After the 9-11 terrorist attacks, we were told it was no longer appropriate to use military vocabulary when describing life's mundane activities. Remember that? It was supposed to be insensitive to refer to a football coach's firing as "collateral damage." Or to call the broken pinky that Kanye West suffers during a concert a "battle scar." When real soldiers put their lives on the line in violent conflict, these comparisons ring a bit hollow and insulting.
Similarly, even if Bill O'Reilly doesn't approve of an atheist billboard, does it really qualify as a war?
Wars are waged between two engaged opponents of relatively equal power. The vast majority of Americans celebrate Christmas. Most Americans define themselves as some form of Christianity. These are the people with social power. That a small percentage of Americans don't want to hear Jingle Bells over the mall loudspeakers hardly qualifies as a war. And, Kirk Cameron aside, most Americans don't care that a small percentage of Americans oppose religious imagery in public places.

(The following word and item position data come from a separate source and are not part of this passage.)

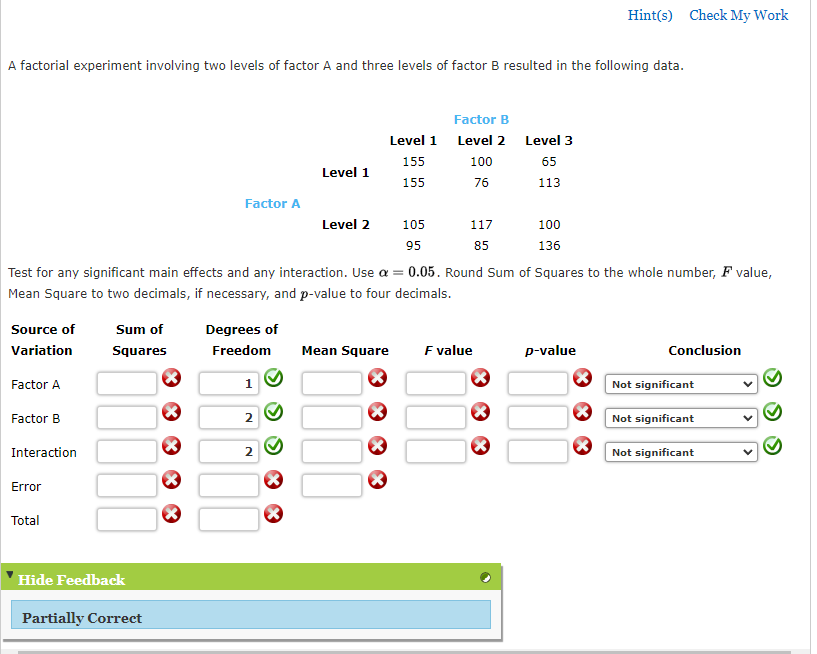Open the Interaction conclusion dropdown
This screenshot has height=654, width=817.
coord(680,452)
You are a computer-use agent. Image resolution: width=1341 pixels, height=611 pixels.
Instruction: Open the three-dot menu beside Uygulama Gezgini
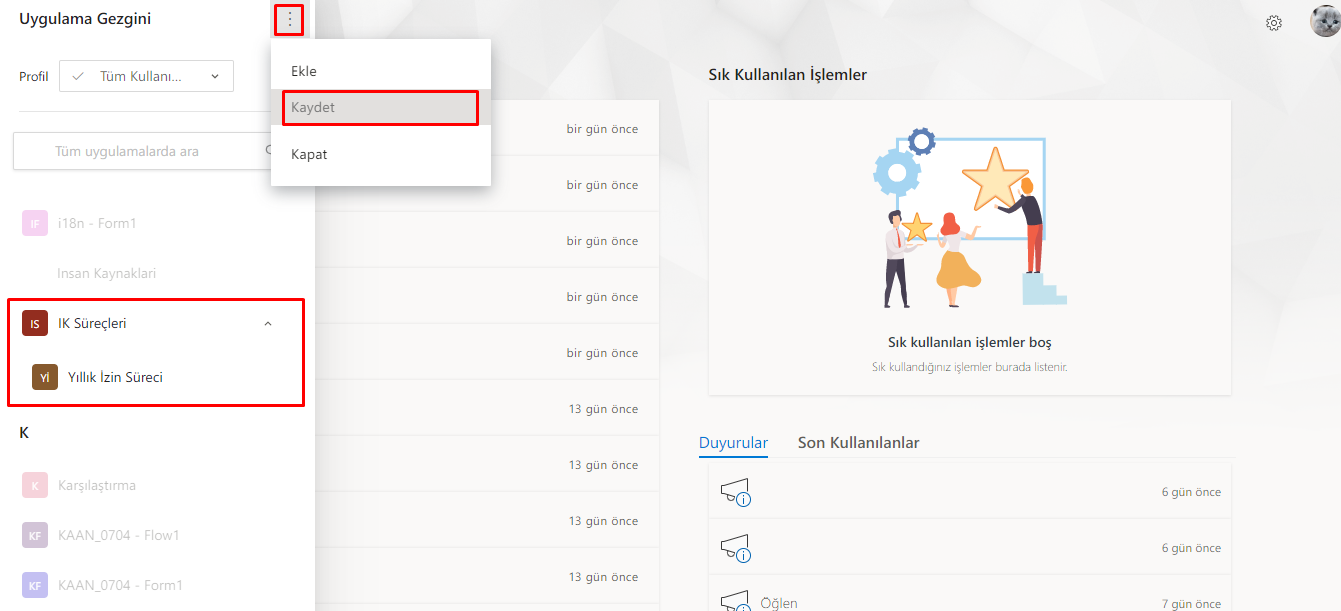[x=289, y=20]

Fox News is confusing war with the term debate. These atheists that Bill O'Reilly speaks about are not violent, threatening, or even vocally aggressive. Nothing is being blown up. People aren't dying. Nobody is getting hurt. So that people have the freedom to express a different point-of-view is why we fight wars.
I'm not a fan of Taylor Swift. I don't want to hear her music everywhere I go. But I wouldn't say I'm engaged in a war on Taylor Swift... though I wouldn't be opposed to more troops on the ground... fighting to stop her from dancing in the front row of awards shows.

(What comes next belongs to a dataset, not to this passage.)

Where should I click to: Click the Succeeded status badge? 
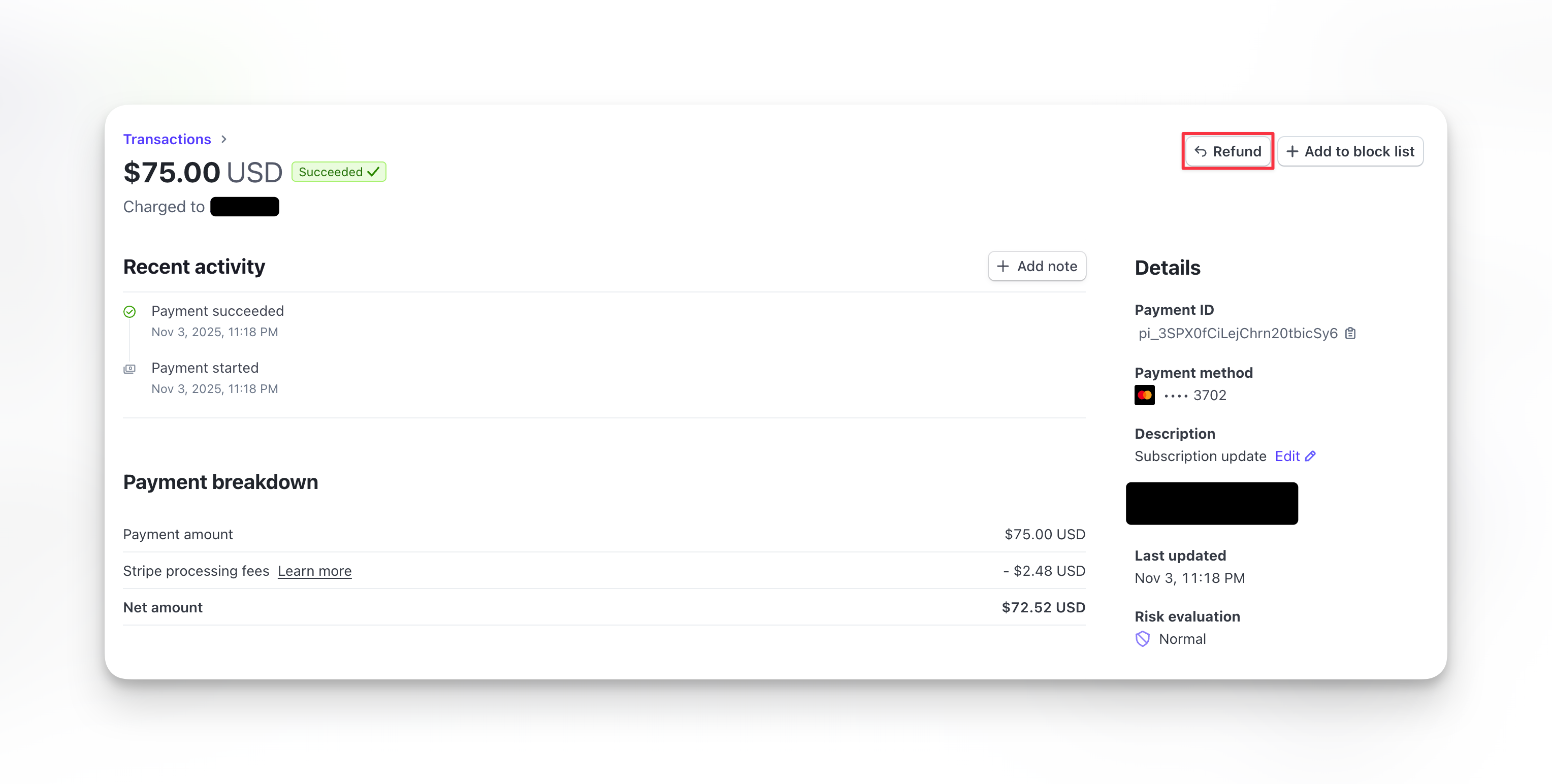click(x=339, y=172)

Arguing about whether Santa is white or the Hanukkah Man is Asian or if Kmart greeters should say "Merry Christmas" instead of "check out our sale on sweat pants" is an enjoyable diversion. But to compare this silly nonsense with the real tragedies of war denigrates important moments in history that actually affected people in actual, real ways.
There's no war here. War is violent. There's just disagreement. Disagreement is simply the sharing of ideas. We have different ideas about what should be on the front lawn of a courthouse. And I think everyone would be okay if Bill O'Reilly rallied against the "Disagreement on Christmas."
Actually, the real conflict is not that people put up religious Christmas decorations. It's when people take down their decorations, which, in the case of my neighbors, is usually around mid-March. And can we all agree that's too late?